Puisi dengan demikian membantu orang untuk menarik perhatian, mengakomodir asipirasi, dan bahkan memfokuskan pikiran.
Berbeda dengan puisi yang menekankan pada struktur ritmis, maka prosa mengikuti mode bahasa tulis yang lebih standar, dan beralur alami.
Berbeda dengan puisi, prosa mempunyai definisi yang lebih elaboratif, sistematis, dan kualitatif.
Bandingkan saja misalnya prosa - novel “Saman” karya Ayu Utami yang mengungkapkan kontroversi dan realitas sosial yang dialami masyarakat dengan puisi Chairil Anwar “Aku” .
Berbeda dengan “Aku” yang penuh dengan ritme dan kiasan simbolik gambaran kegigihan, dan semangat pantang menyerah melawan penjajahan, “Saman” lebih, beralur, mengalir, dan sangat detail dalam mengungkapkan apa yang sedang diceritakan.
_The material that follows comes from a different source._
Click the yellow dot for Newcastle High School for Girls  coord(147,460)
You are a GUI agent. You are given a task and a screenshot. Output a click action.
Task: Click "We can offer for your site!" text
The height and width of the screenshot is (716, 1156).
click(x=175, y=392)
“Aku” adalah puisi, sedangkan “Saman” adalah prosa. Aku adalah kampanye dan Saman adalah kinerja pemerintahan.
Kalau kita membaca dengan benar dan membandingkan antara survey Kompas dan survey Celios, maka apa yang tertangkap walaupun tak penuh, yang dicari adalah apakah pemerintah telah masuk ke ruang prosa meninggalkan puisi yang digunakan ketika kampanye.
Dengan kata lain apa yang dikejar oleh Celios adalah sejauh mana puisi yang dikumandangkan pada masa kampanye telah terungkap dengan benar dan lengkap dalam tindakan dan kebijakan pemerintahan Prabowo.
Paling kurang ada tiga contoh prosa yang belum tuntas ditulis secara mengalir yang dapat dimengerti, dijadikan rujukan, dan dapat dilihat secara jelas, baik dikalangan pembantu Presiden, para pemangku kepentingan inti dan strategis, dan masyarakat luas.
Yang paling menonjol, Celios misalnya menilai target pertumbuhan ekonomi 8 persen yang dicanangkan oleh Prabowo, sebagai target yang sangat ambisius.